The aim with this post is through a scenario to illustrate the gap between the majority and the best when it comes to innovation of high-tech Products.
Setting the scene
Team Beetle and Team Mc Laren are both Product companies doing their own high-tech BtB Product innovation and production in the Renewable Energy market.
As will be evident below, the two companies are very different in many aspects.
Team Beetle - among the majority
For the last several years, Team Beetle has achieved significant success as a Solution Provider to e.g., major OEMs through a focused and strong business strategy. Only a small fraction of Team Beetle’s innovation capacity has been spent on its own product portfolio.
Team Beetle has lately revised its overall business vision and strategy moving its focus to Product innovation with the ambition to become among the best high-tech Product companies in its field founded on a strong Product Culture.
Though some initiatives have been taken on e.g., DevOps teams, the organizational structure and mindset is classic far from having the aspired Product Culture. The spine-reaction in Team Beetle when faced with a challenge is driven by the modus operandi in the Solution Provider part of the business: a Project and its substantial bureaucracy.
Team Mc Laren - among the best
Team Mc Laren was born out of the start-up environment with a strong focus on Product Management and Product Teams. Despite its success and exponential growth, Team Mc Laren has managed to maintain its original start-up traits being extremely customer-focused and having a Minimum Viable Bureaucracy governing its high-tech Product innovation.
The developers are highly skilled developing the solution, once identified during Discovery, meeting the Brands quality expectations.
You’ll not hear Team Mc Laren talk about having business agility, using specific Agile Frameworks or having “Agile Coaches”. They care about their Product Culture.
An internal stakeholder has an input for business improvement on a Product
We’re here assuming a product with a successful Product/Market fit. The Strategic Sourcing function (sourcing production material across the full product portfolio) has identified a new core component when used, will reduce the total production cost by estimated 20+% of the given Product. The caveat is that a radical product design change is needed which in turn demands significant changes in the Advanced Manufacturing configuration.
The first obstacle met by Strategic Sourcing is finding the right person to talk to. They end-up talking to the VP of Engineering, who happens to be a very busy man. The message from him is
It is very clear where Team Beetle has its focus: On Output, which is no surprise. The ability with a high degree of predictability to deliver Output within the traditional Project Triangle has been the primary measure of success in the Solution Provider business model.
Team Beetle has big road maps stating which features (Output) must be developed and delivered when.
This is what killed by bureaucracy and Output-based Project Thinking looks like.
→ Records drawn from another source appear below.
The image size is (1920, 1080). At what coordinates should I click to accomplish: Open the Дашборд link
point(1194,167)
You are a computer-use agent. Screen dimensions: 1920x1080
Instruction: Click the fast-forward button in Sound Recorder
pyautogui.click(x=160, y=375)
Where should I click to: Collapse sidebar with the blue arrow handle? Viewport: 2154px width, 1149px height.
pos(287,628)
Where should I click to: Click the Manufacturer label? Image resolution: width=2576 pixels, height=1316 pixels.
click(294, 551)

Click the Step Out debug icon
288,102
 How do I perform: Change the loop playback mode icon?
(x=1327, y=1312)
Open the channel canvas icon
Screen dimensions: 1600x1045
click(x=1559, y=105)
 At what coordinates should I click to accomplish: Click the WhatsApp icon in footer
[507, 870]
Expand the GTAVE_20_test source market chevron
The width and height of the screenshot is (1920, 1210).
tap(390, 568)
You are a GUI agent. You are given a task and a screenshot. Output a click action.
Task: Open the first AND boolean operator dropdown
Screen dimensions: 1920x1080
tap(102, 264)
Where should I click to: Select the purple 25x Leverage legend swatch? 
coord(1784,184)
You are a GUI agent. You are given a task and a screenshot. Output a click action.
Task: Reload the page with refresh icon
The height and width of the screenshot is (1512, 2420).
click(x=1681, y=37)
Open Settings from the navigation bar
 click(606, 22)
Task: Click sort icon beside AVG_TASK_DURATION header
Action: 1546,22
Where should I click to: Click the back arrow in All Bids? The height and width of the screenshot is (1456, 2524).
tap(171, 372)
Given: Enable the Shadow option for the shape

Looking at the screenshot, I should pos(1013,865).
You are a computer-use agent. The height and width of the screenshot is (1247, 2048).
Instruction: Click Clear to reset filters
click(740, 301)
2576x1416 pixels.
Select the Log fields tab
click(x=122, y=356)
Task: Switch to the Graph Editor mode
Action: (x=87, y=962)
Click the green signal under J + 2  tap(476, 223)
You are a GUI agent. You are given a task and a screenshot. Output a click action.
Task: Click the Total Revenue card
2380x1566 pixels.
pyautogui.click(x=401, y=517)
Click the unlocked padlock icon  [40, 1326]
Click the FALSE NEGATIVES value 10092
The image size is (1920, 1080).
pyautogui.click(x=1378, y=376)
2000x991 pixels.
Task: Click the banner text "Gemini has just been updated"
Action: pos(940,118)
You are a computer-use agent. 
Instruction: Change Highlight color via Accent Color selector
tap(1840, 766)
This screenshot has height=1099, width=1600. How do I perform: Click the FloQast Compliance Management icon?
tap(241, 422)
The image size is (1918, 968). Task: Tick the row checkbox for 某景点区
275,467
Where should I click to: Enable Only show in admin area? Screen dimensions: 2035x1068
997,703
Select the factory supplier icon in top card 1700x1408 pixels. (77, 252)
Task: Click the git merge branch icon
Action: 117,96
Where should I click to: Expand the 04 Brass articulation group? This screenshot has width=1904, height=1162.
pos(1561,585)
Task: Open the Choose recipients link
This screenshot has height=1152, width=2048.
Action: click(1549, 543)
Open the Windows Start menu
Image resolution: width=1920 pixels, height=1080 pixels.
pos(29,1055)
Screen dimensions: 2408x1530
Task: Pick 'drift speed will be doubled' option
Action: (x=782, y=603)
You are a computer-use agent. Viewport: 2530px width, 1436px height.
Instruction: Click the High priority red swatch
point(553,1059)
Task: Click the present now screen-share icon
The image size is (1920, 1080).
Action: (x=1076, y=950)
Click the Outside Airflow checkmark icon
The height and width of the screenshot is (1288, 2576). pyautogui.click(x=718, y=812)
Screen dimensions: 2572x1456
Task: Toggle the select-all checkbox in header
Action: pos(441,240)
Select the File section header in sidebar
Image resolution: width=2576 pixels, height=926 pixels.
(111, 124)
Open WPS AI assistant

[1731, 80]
Instead of acting on this strong input, Team Beetle missed the window of opportunity leaving it open for the competitors to exploit.
Not only was the Product opportunity missed; the guys from Strategic Sourcing was left disillusioned and will probably not bother bringing this type of opportunity forward again.
Team Beetle needs a fundamental re-programming of, what success looks like. Being a Solution Provider with a Service Provider Mindset, of course calls for the Output mindset.
In contrast, the Product company will of course need to focus on Outcome.
Team Mc Laren
Strategic Sourcing knows exactly who to address: a specific Product Manager or the Head of Product (the CPO – Chief Product Officer). It is hardwired in the Product Culture DNA that a Product Manager has a deep knowledge of your business including an alignment with his stakeholders.
The Product Manager is excited to learn about this opportunity to further improve the Outcome generated by his product (yes – he feels a strong ownership). He has always a high awareness of the four core Product risks (ref. INSPIRED page 165)
Based on the input from Strategic Sourcing, the Product Manager concludes that he’ll need the engineers in the Product Team to design and run a quick set of feasibility experiments. Because the Product Manager is driven by a strong Product Culture, he want decisions to be made on facts being conclusions from the experiments.
Team Mc Laren knows where value is created: in the Product Teams. The whole Leadership structure and mindset is optimized for exactly providing the best conditions for the network of Product Teams to thrive.
The engineers saw no major feasibility risks, and the Product Manager agreed with the Product Team to update the existing OKRs and suggest new ones to the Head of Product.
If the change of the core component had influenced the Product Strategy and maybe even the Product Vision, then the Product Manager would have negotiated changes with the Head of Product and Head of Technology.
Team Mc Laren demonstrates what business agility is about.
Getting and maintaining (despite rapid growth) a strong Product Culture is hard. If your roots are founded in a classic Output-based Project Mindset, your challenge is even harder. Not only do you need to learn fundamentally new ways of working; you also have to unlearn much of what before has been considered best practice.
The good news is that the sooner you (being a company aspiring to become a successful high-tech Product company) get started, the better are your chances to get ahead of competition.